Kraken Parent Wins $22M After Auditor Abandoned 2022 Audit

Payward seeks Delaware court confirmation of a $22 million arbitration award after Mazars withdrew from a nearly complete Kraken audit in 2022 amid regulatory pressure.

Payward, the parent company of crypto exchange Kraken, asked the Delaware Court of Chancery to enter final judgment on a $22 million arbitration award after auditor Mazars USA abandoned a nearly finished audit of Kraken in 2022. The company says the audit withdrawal caused reputational harm and business disruption.

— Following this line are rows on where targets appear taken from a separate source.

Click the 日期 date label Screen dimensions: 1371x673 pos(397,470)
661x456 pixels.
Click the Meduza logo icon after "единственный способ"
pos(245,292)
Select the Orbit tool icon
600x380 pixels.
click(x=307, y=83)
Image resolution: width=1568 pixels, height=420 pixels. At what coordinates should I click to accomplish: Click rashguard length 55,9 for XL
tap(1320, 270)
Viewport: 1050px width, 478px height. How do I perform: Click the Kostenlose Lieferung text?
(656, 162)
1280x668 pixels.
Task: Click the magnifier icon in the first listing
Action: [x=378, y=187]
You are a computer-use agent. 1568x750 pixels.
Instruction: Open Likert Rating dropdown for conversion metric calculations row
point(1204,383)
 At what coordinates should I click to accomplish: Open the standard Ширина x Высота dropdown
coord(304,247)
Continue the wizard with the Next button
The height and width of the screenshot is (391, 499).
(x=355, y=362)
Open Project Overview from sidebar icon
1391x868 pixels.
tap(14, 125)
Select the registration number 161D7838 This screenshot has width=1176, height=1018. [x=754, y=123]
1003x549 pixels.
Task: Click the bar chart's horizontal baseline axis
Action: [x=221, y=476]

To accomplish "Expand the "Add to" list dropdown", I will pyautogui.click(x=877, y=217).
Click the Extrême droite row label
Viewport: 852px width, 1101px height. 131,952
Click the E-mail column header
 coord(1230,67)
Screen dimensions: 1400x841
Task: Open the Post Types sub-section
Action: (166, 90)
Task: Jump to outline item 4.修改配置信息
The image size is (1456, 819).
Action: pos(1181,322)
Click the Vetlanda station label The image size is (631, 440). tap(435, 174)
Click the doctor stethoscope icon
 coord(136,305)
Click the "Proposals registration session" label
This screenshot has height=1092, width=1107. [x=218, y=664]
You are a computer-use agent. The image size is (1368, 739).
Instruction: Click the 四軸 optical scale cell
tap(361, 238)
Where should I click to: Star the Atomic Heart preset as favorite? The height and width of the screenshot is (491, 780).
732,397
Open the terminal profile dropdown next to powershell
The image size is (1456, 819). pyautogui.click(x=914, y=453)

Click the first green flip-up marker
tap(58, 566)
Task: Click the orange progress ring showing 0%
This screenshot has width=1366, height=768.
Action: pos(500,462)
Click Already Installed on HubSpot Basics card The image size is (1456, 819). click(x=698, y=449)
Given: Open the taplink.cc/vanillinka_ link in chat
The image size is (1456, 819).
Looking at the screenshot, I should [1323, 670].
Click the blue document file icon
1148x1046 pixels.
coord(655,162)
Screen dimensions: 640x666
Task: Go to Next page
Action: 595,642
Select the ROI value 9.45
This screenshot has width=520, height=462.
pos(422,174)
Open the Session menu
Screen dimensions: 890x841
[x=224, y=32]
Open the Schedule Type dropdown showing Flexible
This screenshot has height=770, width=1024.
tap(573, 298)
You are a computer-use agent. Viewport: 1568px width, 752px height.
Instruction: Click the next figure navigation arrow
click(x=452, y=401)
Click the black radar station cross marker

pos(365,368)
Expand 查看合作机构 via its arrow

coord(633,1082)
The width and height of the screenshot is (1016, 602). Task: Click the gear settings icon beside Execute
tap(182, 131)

An arbitrator found Mazars liable for the harm and awarded Payward $22 million. Payward’s filing asks the court to convert that award into a final judgment so the company can collect the sum.

Payward says Mazars walked away from the audit without issuing any findings against Kraken. In its legal filings, Payward says Mazars cited uncertainty and legal risk, including an SEC complaint against Kraken, when it withdrew. Payward states that Mazars confirmed in writing it had “no disagreement with our management, no concerns about our integrity, and that they had found no fraud.”

In a company blog post, Payward co-CEO Arjun Sethi wrote, ‘An audit is not a favor. It is oxygen. Banking relationships, licenses, counterparties, and regulators all depend on it.' He added that when an auditor quits with no findings, the client inherits a cloud and must spend time and money to clear its name.

Payward says the audit withdrawal forced Kraken to spend years and millions of dollars defending its business. The company noted additional events during the period of heightened regulatory scrutiny, including a federal search of former CEO Jesse Powell’s home in March 2023.

The audit exit occurred during a period of intense regulatory attention on the crypto industry that some market participants call Operation Choke Point 2.0. In January 2023, the Federal Reserve, FDIC and OCC issued a joint letter expressing safety-and-soundness concerns for banks doing business with crypto firms. Payward says the FDIC sent letters to multiple banks urging them to pause or refrain from expanding crypto-related activity. At the same time, the SEC had brought enforcement actions or opened inquiries into a number of crypto firms; Payward notes the SEC complaint against Kraken was later dismissed after the SEC chair left the agency.

Payward also said Mazars had been reducing its crypto work in 2022, including stopping proof-of-reserves engagements, which it says intensified the consequences of the audit withdrawal for Kraken and smaller firms.

Beyond the court filing, Payward urged Congress to pass the Clarity Act, legislation designed to define regulatory boundaries between the SEC and the Commodity Futures Trading Commission for digital assets. In the blog post, Sethi argued that companies and customers should not have to win an arbitration to secure basic services such as a bank account or an auditor.

Mazars has cited legal uncertainty and risk as reasons for its actions. The court filing and the arbitration award are focused on the claim that the abrupt audit withdrawal caused measurable damage to Payward and Kraken.